• JOBS
(1) Copy the forum thread about a tenant's smoking from "I have done" to "grounds for eviction.", word for word.
(2) Which usernames head the posts in the forum thread about a tenant's smoking?

• TEXT PROVIDED
** START **

People who go out of thier way not to give people what they are owed are heros though??


----------



## ohiohomedoctor (Dec 26, 2010)

MAULEMALL said:


> People who go out of thier way not to give people what they are owed are heros though??


I dont get it..


----------



## Red Adobe (Jul 26, 2008)

If the ? is only of smoked in a place or not then its going to be tough in court no matter what. If tenent did no damage and exited within lease terms then do what a Landlord should do.....spruce up and move on

If theres damages like burns or something then get into the deposit.

I have done work in smokers homes and non-smokers and been disgusted in either. For me its CATS Id never alow them nor the box of crap they all have to have and some choose not to use

As for funks smells there are ozone machines and bombs around


----------



## tedanderson (May 19, 2010)

IMHO if you could prove that the tenant was smoking, the only thing you have on her is breach of contract which would be grounds for eviction.

** END **

• INFORMATION PROVIDED

** START **

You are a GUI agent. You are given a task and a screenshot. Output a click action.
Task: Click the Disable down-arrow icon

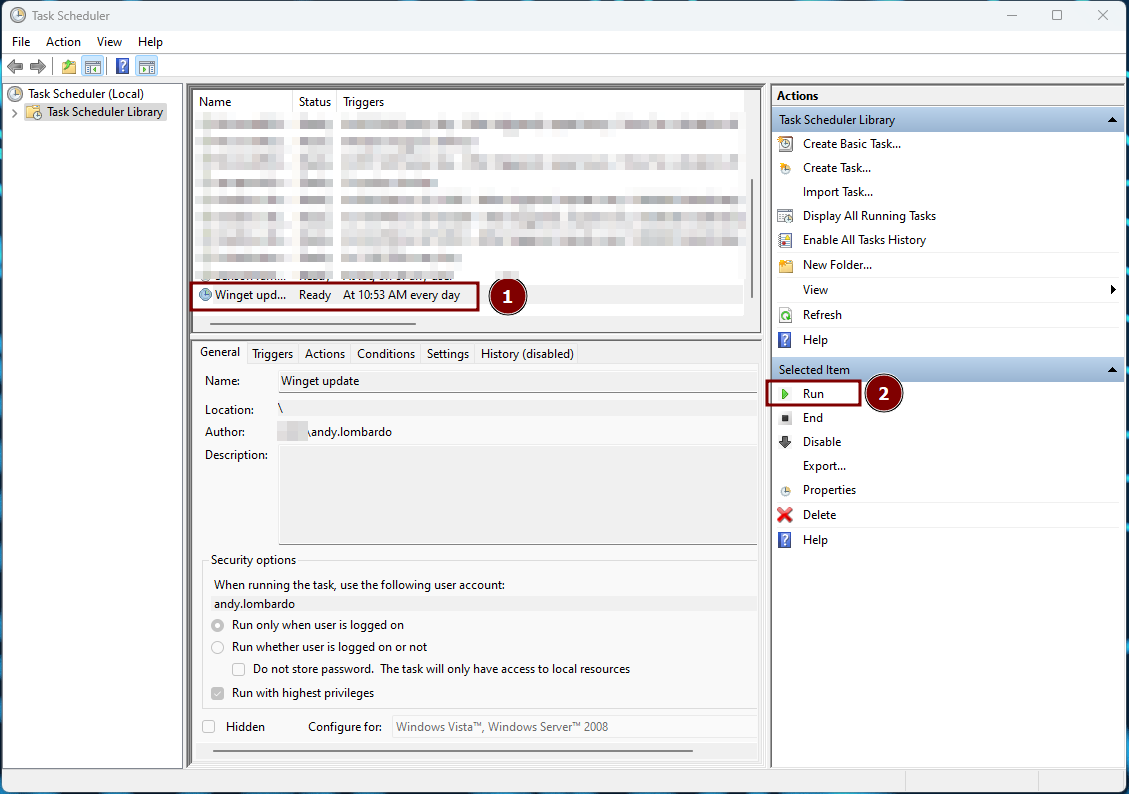pos(785,442)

** END **

• ANSWERS
(1)
I have done work in smokers homes and non-smokers and been disgusted in either. For me its CATS Id never alow them nor the box of crap they all have to have and some choose not to use

As for funks smells there are ozone machines and bombs around


----------



## tedanderson (May 19, 2010)

IMHO if you could prove that the tenant was smoking, the only thing you have on her is breach of contract which would be grounds for eviction.

(2)
ohiohomedoctor
Red Adobe
tedanderson